If a new imagesync resource is specified in your state, the creation of that resource will trigger a sync between the source and destination. If the resource exists in Terraform, but the image at the destination was deleted outside of Terraform, your next plan/apply will detect the absence of the image and will run another sync to re-populate the destination.

If you wish to bump/rollback a version, changing the source value will trigger a full tear-down, re-sync cycle, destroying the old image and syncing the new version into the registry. If you wish to keep the old version around for a while, it is recommended to create a separate resource, deleting the old resource when you no longer need the old version around.

If you wish to change the tag for the destination, this too triggers a full tear-down, re-sync cycle; you will lose the old tag in the registry.

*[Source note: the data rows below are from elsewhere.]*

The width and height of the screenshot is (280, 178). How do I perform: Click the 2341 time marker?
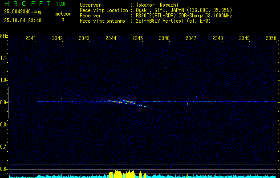click(31, 39)
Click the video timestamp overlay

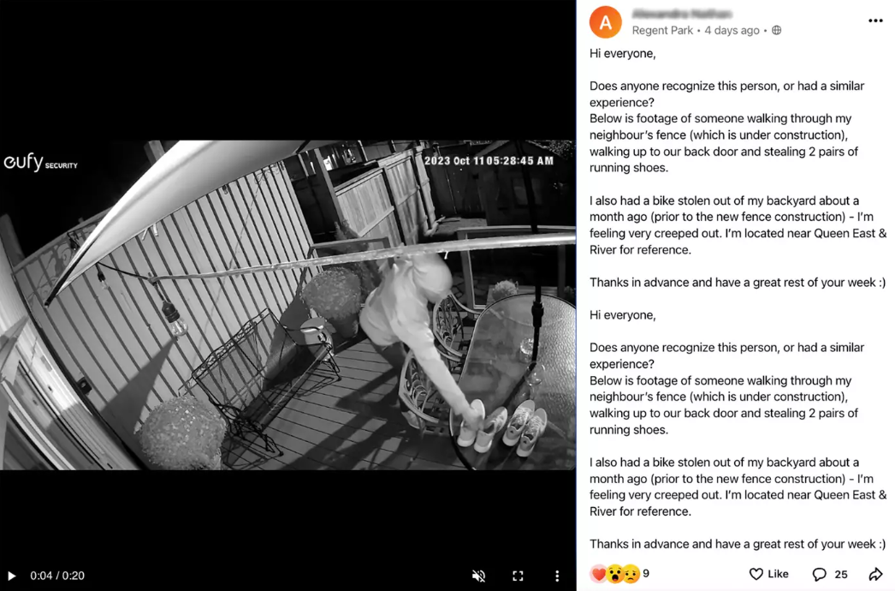tap(489, 161)
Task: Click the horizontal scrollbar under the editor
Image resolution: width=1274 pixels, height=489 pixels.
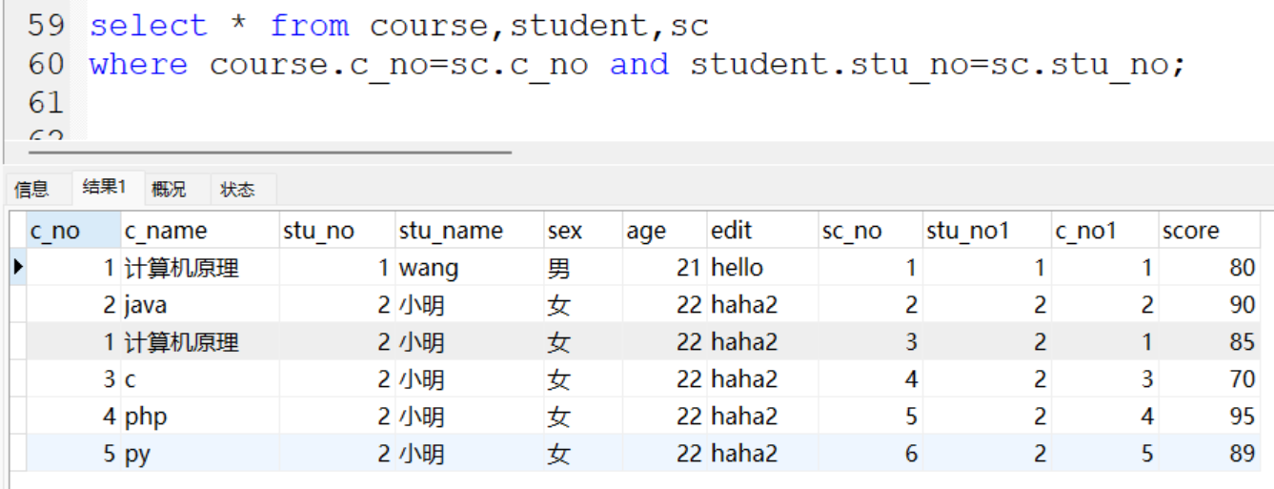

If you wish to have multiple tags for a single image, write multiple imagesync resources, one for each tag.

If the plan specifies a resource deletion, either because a change to the source/destination has been specified (triggering a full tear-down and re-sync), or because the resource has been removed, a deletion of this tag will be performed (unless prevent_destroy is specified). However, the image layers will only be deleted if no other images in the registry reference these layers. In order for the provider to determine this, it must read every manifest for every image in the repository; this may be a long running operation if you store many tags.